▸ GIVEN DATA:
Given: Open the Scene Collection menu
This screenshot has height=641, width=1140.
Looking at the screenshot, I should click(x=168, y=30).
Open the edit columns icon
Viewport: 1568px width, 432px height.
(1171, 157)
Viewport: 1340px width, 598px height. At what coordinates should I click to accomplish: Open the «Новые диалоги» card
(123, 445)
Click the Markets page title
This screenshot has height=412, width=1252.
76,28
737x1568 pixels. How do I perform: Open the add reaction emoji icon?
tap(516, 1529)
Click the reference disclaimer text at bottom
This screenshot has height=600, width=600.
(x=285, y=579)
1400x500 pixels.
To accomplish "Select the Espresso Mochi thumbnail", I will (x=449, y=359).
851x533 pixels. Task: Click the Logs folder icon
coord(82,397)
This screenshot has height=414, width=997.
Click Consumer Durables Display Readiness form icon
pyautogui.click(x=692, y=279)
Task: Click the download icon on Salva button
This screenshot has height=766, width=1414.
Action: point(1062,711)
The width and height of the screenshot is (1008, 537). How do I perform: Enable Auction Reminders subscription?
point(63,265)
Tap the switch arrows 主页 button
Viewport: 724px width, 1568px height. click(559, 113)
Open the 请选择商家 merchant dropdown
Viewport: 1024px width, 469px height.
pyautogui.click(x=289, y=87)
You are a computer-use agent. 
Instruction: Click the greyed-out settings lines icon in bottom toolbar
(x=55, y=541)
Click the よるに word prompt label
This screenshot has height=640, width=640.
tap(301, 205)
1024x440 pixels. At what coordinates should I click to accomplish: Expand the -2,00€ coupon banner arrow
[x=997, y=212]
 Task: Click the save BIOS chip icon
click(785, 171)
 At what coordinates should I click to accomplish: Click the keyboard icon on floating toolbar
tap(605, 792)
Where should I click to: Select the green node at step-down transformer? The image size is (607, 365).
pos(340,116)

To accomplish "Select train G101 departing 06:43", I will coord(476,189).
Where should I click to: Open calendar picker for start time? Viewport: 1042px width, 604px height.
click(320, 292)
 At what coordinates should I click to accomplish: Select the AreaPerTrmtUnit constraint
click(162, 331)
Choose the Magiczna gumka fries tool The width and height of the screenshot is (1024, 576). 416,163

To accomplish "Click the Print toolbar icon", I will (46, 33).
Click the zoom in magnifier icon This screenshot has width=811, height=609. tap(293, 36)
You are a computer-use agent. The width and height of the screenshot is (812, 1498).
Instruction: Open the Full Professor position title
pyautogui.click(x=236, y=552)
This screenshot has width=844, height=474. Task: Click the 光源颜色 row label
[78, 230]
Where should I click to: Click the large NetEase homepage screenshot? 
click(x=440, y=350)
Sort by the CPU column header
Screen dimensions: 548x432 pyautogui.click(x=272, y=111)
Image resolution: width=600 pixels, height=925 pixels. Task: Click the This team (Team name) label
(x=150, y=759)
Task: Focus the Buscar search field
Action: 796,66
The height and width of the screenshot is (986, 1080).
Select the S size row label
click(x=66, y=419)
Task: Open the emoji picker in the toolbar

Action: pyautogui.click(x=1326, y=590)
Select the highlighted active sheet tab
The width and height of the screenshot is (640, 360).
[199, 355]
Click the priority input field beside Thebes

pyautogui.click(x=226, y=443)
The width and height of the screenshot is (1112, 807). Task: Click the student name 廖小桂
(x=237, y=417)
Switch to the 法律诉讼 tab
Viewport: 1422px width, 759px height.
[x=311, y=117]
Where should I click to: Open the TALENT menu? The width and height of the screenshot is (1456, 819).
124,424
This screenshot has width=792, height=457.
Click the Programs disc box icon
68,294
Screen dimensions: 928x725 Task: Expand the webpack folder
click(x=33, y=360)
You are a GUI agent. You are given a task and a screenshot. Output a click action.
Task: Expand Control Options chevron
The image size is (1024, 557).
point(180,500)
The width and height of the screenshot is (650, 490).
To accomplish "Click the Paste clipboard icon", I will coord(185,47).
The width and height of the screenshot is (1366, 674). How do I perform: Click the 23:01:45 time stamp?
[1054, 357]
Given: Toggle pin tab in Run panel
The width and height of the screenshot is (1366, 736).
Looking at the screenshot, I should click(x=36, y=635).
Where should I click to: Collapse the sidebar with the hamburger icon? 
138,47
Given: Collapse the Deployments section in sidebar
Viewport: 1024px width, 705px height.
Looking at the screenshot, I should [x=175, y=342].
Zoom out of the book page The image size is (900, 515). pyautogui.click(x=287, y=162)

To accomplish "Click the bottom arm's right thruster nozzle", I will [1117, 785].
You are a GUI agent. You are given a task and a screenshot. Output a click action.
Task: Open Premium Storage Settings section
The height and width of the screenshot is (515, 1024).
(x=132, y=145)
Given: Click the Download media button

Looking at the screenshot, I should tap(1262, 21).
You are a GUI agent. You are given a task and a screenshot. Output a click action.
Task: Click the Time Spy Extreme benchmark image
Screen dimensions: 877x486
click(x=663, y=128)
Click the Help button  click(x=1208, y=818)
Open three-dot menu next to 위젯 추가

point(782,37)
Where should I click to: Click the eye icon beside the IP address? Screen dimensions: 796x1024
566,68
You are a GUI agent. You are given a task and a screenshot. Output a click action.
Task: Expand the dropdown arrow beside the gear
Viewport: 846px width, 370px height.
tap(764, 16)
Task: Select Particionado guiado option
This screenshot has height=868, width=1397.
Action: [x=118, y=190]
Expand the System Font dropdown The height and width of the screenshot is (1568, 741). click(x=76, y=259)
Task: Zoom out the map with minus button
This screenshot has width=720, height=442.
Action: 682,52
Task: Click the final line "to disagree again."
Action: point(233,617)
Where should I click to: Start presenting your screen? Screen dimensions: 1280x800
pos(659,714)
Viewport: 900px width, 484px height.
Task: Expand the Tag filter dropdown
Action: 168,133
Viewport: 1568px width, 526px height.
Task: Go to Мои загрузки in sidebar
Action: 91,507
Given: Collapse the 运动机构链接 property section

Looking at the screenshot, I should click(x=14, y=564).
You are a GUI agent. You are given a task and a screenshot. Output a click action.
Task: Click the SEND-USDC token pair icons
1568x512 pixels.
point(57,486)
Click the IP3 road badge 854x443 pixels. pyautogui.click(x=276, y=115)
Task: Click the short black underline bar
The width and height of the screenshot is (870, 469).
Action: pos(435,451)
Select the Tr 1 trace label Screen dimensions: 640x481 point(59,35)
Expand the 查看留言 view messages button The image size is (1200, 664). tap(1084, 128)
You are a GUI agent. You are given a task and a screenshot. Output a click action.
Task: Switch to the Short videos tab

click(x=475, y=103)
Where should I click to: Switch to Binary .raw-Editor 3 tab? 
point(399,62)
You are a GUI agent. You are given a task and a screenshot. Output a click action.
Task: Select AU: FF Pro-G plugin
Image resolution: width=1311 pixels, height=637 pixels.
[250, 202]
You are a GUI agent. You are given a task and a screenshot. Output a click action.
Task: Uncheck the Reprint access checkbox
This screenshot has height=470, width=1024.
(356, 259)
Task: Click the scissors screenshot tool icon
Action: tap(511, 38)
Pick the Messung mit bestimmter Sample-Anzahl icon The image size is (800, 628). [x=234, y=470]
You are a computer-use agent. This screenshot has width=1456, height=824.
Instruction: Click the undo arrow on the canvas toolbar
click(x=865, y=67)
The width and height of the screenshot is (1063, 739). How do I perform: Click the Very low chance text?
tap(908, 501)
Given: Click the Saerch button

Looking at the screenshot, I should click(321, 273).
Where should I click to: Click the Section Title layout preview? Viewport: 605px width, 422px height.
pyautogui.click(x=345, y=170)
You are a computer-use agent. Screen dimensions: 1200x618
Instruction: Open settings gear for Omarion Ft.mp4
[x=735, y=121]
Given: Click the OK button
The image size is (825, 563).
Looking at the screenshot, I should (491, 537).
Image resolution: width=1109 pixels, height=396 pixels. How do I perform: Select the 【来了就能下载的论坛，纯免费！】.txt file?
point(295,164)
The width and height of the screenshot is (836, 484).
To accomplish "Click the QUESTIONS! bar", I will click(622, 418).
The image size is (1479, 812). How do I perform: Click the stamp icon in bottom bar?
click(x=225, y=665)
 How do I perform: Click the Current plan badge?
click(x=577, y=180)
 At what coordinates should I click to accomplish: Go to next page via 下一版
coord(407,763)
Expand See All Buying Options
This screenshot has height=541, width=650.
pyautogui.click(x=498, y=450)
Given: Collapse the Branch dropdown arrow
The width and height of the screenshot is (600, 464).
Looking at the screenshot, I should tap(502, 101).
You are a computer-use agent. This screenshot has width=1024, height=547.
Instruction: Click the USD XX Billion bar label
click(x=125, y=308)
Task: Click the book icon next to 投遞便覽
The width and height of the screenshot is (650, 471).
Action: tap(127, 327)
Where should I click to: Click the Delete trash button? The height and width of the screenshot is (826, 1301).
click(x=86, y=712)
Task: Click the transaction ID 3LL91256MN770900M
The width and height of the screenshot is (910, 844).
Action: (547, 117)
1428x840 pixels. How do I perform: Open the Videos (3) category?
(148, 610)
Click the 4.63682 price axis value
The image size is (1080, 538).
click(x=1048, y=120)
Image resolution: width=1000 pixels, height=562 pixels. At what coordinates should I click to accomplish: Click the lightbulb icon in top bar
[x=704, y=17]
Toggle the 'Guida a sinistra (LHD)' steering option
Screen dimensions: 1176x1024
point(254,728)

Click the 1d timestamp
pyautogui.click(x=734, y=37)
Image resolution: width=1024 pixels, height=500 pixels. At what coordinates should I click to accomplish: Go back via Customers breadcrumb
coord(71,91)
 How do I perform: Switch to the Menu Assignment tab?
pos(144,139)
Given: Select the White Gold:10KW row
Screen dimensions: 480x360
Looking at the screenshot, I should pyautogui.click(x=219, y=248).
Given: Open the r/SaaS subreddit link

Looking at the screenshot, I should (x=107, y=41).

▸ WORK ORDER: With the string "will" as the key, filter the data above and show the lines that match.

▸ TASK RESULT:
To accomplish "Select the Espresso Mochi thumbnail", I will (x=449, y=359).
To accomplish "Select train G101 departing 06:43", I will coord(476,189).
To accomplish "Click the Print toolbar icon", I will (46, 33).
To accomplish "Click the Paste clipboard icon", I will coord(185,47).
To accomplish "Click the bottom arm's right thruster nozzle", I will [1117, 785].
To accomplish "Click the QUESTIONS! bar", I will click(622, 418).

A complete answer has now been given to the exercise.